* _ACTIVITY_:
All that is wanted is the line with "The height and" and each line after it to the end of the data below, set down exactly and without pictures.

Stored data:
════════
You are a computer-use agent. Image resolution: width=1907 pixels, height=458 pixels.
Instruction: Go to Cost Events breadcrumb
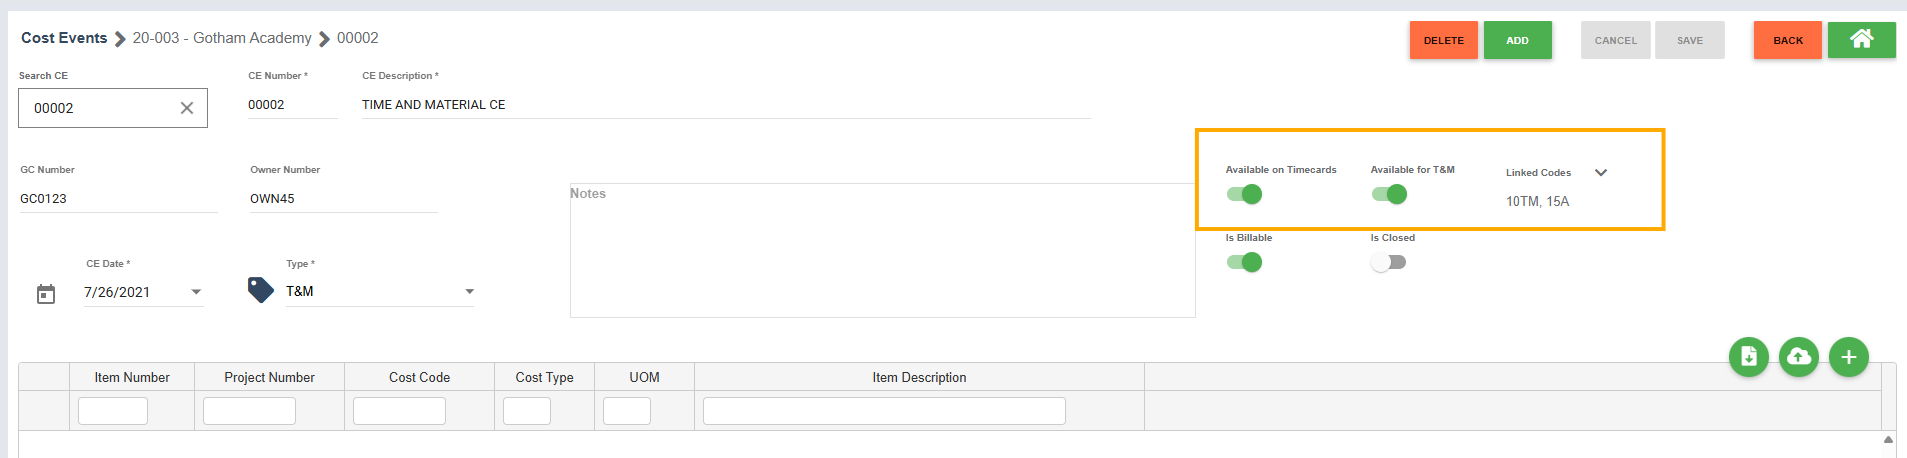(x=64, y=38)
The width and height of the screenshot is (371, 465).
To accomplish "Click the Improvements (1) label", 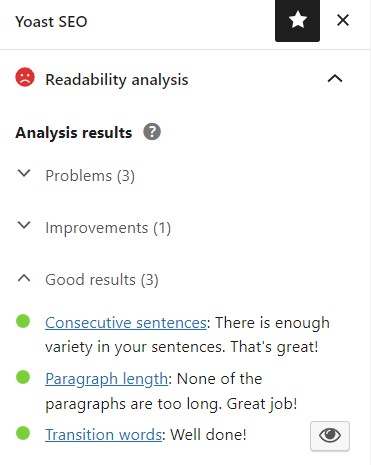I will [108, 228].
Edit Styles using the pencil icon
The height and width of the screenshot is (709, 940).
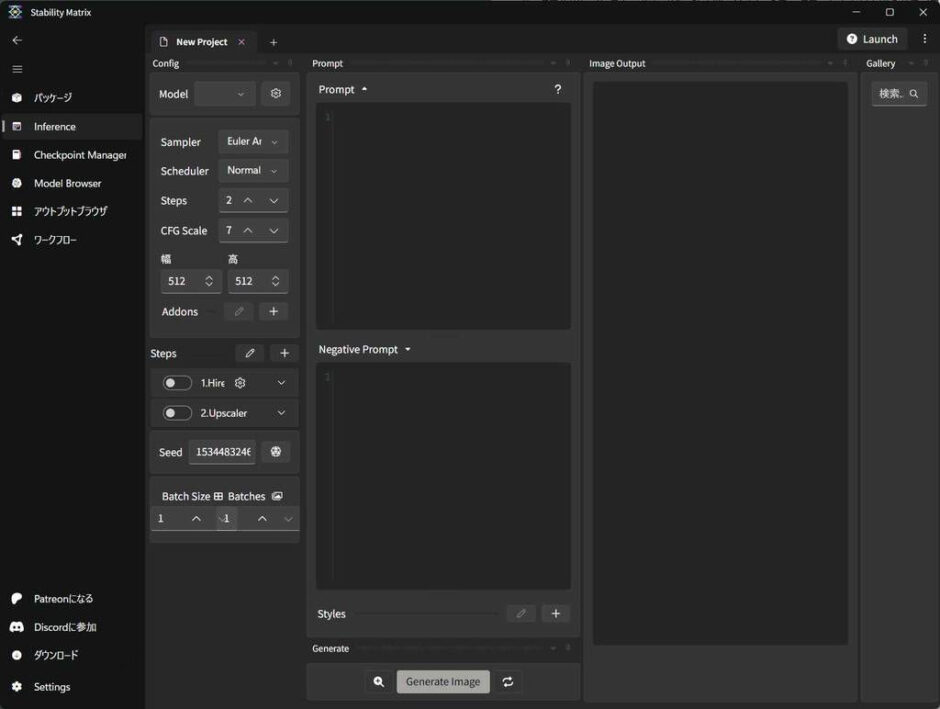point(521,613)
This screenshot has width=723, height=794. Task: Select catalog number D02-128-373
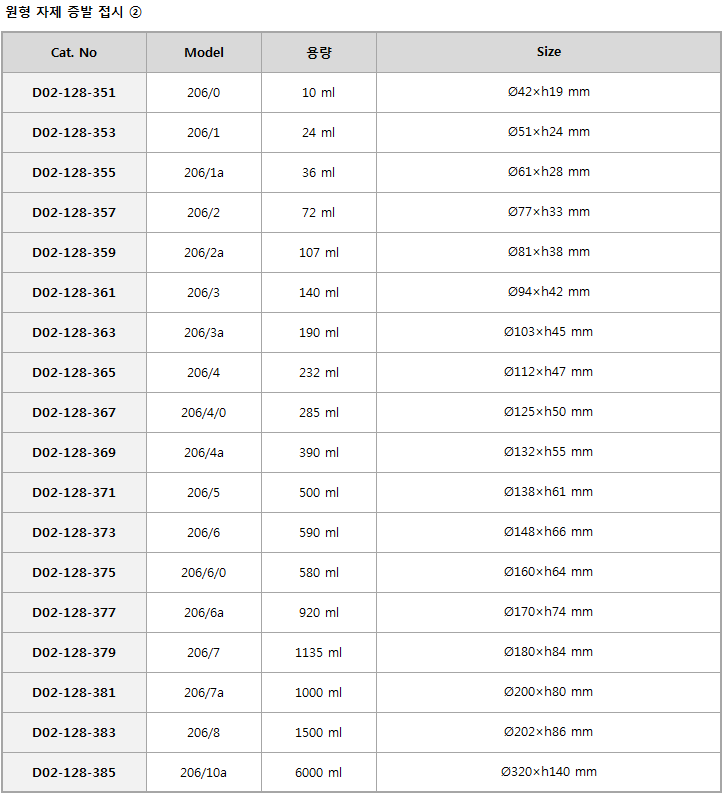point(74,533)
════════
* _YOUR SOLUTION_:
The height and width of the screenshot is (709, 940).
point(521,613)
This screenshot has width=723, height=794. Task: Select catalog number D02-128-373
point(74,533)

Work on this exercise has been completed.